The 23x29 cm2 mammography detector contains four wafer-scale CMOS sensors having a small 49.5x49.5 μm2 pixel as well as an on-chip 14-bit analog-to-digital converter with low power consumption and low readout noise. The mammography detector functions at 8 frames per second in full resolution and 16 fps in 2x2 pixel binning mode. X-rays are converted to visible light by a CsI scintillator customized for mammography applications.
The FFDM application typically sets the saturation dose requirement of a mammography detector. If the detector should also serve the DBT application, then a different dose range (usually 10% of the FFDM dose) needs to be mapped onto the full ADC range. This is usually achieved by applying a gain switch. As a result, only a fraction of the available signal storage capacity of the pixels is used and this is accompanied by reduced signal-to-noise performance. This way of integrating DBT and FFDM in a single detector is schematically shown in Figure 1. Given the low dose levels in DBT, the reduction in signal-to-noise ratio is a major drawback of gain switching.
Here, a method is presented that resolves this drawback and provides excellent signal-to-noise performance for both DBT and FFDM in a single detector. The detector presented in this article has a pixel saturation dose of roughly 1 mGy and is improved for the more complicated DBT application. In FFDM mode, the detector is read out a number of times during the X-ray exposure and the frames are summed to acquire the final FFDM image. Owing to the high frame rate achievable with the CMOS technology, the pixels will not saturate and the performance signal-to-noise ratio improves because the summing operation averages the noise and boosts the output bit depth. Figure 2 shows a schematic illustration of this frame summing technology.
Figure 1. FFDM & DBT modes using gain switch.
Figure 2. FFDM & DBT modes using frame summing.
In order to maintain excellent X-ray image quality by this implementation, several requirements have to be met.
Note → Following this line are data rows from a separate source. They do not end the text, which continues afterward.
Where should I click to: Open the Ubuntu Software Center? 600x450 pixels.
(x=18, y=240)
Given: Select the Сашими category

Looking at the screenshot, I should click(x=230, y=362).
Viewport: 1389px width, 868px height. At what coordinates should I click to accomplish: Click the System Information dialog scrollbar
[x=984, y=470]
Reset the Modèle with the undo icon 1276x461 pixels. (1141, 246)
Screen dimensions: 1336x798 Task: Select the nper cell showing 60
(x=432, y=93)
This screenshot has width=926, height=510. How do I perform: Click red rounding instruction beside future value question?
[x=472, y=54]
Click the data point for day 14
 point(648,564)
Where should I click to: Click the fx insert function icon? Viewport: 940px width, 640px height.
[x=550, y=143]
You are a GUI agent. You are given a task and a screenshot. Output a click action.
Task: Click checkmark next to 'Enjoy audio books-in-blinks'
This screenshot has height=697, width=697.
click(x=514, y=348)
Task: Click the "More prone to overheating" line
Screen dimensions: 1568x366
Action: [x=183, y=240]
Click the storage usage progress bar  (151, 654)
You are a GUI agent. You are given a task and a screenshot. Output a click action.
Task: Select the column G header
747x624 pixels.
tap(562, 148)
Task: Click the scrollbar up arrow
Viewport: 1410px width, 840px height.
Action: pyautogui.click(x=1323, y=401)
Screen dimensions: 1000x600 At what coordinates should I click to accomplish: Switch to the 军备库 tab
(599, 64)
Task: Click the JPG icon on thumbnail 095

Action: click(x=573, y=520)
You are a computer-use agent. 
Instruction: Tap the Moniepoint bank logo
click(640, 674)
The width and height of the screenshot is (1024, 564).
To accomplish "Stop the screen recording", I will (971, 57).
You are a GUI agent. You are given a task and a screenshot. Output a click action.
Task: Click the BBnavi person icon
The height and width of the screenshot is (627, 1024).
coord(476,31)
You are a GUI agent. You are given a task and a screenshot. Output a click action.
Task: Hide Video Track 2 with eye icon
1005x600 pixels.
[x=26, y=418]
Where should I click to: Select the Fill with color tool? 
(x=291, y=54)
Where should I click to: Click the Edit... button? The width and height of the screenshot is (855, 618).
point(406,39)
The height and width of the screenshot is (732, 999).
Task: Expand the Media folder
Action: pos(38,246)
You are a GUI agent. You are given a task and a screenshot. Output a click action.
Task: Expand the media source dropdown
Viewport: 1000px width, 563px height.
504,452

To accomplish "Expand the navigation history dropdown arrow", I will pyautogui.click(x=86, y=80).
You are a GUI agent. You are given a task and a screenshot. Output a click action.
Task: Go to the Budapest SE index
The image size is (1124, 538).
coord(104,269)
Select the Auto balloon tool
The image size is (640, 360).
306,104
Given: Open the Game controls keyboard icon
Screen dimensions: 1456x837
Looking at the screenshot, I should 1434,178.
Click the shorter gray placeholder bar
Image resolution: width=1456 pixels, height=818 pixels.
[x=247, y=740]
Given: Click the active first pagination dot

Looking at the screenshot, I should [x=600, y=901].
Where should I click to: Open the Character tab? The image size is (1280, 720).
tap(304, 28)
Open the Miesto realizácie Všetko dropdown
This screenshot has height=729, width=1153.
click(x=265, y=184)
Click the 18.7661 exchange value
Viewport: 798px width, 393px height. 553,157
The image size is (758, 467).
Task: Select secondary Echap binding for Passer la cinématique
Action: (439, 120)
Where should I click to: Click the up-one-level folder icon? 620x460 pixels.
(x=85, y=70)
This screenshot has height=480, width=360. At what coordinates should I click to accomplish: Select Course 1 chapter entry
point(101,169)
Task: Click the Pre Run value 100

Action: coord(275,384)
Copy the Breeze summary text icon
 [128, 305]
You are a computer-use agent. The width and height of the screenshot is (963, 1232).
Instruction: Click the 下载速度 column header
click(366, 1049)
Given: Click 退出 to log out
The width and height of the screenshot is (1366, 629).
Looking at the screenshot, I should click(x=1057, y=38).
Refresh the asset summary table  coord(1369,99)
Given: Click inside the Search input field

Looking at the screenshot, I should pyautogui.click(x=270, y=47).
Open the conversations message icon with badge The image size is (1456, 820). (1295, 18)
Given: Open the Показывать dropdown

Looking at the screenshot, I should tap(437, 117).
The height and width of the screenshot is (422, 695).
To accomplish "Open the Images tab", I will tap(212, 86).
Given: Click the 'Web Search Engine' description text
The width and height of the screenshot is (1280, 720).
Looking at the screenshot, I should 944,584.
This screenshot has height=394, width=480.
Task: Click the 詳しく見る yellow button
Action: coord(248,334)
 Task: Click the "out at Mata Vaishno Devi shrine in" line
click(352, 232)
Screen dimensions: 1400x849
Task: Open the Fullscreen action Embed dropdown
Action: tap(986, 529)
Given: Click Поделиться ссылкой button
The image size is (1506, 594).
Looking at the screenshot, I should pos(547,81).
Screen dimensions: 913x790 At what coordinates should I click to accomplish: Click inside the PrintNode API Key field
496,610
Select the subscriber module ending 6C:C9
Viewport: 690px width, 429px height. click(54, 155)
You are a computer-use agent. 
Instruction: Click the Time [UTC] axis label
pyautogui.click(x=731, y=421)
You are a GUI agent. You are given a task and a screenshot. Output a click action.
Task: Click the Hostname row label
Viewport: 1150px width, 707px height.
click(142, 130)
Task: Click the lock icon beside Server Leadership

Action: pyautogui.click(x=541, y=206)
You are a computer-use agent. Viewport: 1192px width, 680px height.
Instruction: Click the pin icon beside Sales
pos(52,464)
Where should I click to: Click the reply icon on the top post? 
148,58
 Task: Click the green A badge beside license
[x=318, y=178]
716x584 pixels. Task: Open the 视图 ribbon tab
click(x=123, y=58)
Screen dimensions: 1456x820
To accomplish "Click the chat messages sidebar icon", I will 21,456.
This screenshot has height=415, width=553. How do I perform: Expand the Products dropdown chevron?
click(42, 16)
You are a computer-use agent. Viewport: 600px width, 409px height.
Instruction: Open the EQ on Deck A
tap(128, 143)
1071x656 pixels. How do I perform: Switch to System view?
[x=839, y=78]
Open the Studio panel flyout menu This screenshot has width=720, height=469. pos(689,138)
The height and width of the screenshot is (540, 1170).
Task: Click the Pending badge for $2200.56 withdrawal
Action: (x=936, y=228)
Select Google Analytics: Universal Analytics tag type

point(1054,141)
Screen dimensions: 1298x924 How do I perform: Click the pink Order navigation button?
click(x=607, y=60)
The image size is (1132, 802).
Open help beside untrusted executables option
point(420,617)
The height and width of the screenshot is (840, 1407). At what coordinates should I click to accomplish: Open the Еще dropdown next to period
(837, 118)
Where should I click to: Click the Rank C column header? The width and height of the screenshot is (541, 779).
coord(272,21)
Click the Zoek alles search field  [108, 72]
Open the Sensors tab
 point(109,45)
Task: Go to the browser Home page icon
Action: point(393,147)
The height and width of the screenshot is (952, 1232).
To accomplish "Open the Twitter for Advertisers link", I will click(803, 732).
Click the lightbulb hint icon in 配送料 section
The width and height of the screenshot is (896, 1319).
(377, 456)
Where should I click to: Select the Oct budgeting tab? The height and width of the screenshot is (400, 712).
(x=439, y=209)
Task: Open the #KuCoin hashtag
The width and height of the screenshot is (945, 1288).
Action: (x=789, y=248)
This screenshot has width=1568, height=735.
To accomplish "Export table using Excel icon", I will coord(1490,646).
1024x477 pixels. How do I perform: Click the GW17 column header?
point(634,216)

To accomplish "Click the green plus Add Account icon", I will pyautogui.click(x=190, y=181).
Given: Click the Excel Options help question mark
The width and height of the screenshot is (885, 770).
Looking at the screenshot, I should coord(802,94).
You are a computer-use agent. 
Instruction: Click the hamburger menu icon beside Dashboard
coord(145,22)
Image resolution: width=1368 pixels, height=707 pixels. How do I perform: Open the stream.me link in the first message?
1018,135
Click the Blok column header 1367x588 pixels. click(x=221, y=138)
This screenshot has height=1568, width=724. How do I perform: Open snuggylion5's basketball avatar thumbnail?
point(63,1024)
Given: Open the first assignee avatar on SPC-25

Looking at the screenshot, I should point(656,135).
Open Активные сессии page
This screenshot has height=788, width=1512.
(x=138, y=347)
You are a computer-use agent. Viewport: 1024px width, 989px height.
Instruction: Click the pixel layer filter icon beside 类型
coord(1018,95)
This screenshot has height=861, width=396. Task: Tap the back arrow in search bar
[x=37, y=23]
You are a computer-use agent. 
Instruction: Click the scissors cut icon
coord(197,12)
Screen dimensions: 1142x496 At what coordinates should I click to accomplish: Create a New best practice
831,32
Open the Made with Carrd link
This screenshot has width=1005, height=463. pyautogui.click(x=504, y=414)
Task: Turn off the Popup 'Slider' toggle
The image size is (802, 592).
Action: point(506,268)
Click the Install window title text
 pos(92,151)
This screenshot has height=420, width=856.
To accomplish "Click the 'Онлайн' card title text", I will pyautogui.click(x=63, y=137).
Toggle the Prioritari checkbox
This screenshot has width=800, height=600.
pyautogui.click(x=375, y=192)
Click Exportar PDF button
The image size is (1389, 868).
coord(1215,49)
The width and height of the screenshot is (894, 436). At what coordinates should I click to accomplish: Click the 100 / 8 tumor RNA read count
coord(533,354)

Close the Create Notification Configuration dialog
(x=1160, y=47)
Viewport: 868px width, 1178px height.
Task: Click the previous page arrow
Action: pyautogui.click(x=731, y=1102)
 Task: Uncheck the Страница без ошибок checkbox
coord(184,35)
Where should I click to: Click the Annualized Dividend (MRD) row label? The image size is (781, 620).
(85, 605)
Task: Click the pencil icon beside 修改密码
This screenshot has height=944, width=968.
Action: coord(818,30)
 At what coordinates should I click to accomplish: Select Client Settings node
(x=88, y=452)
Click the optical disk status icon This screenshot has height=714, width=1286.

The frame rate together with the saturation level must be able to accommodate the maximum application dose rates. The detector is developed for a maximum 10 mGy/s dose rate in full resolution mode, which is more than enough for FFDM applications. The detector response vs. dose should be highly linear to prevent artifacts. During frame-summing operation, it is not allowed to lose any X-ray dose. To achieve this, the CMOS detector is operated in continuous rolling shutter mode such that the photodiode is invariably integrating. The detector’s noise level needs to be low and the frame rate setting has to be improved for the dose rate so that saturation in any part of the image can be prevented by every single frame.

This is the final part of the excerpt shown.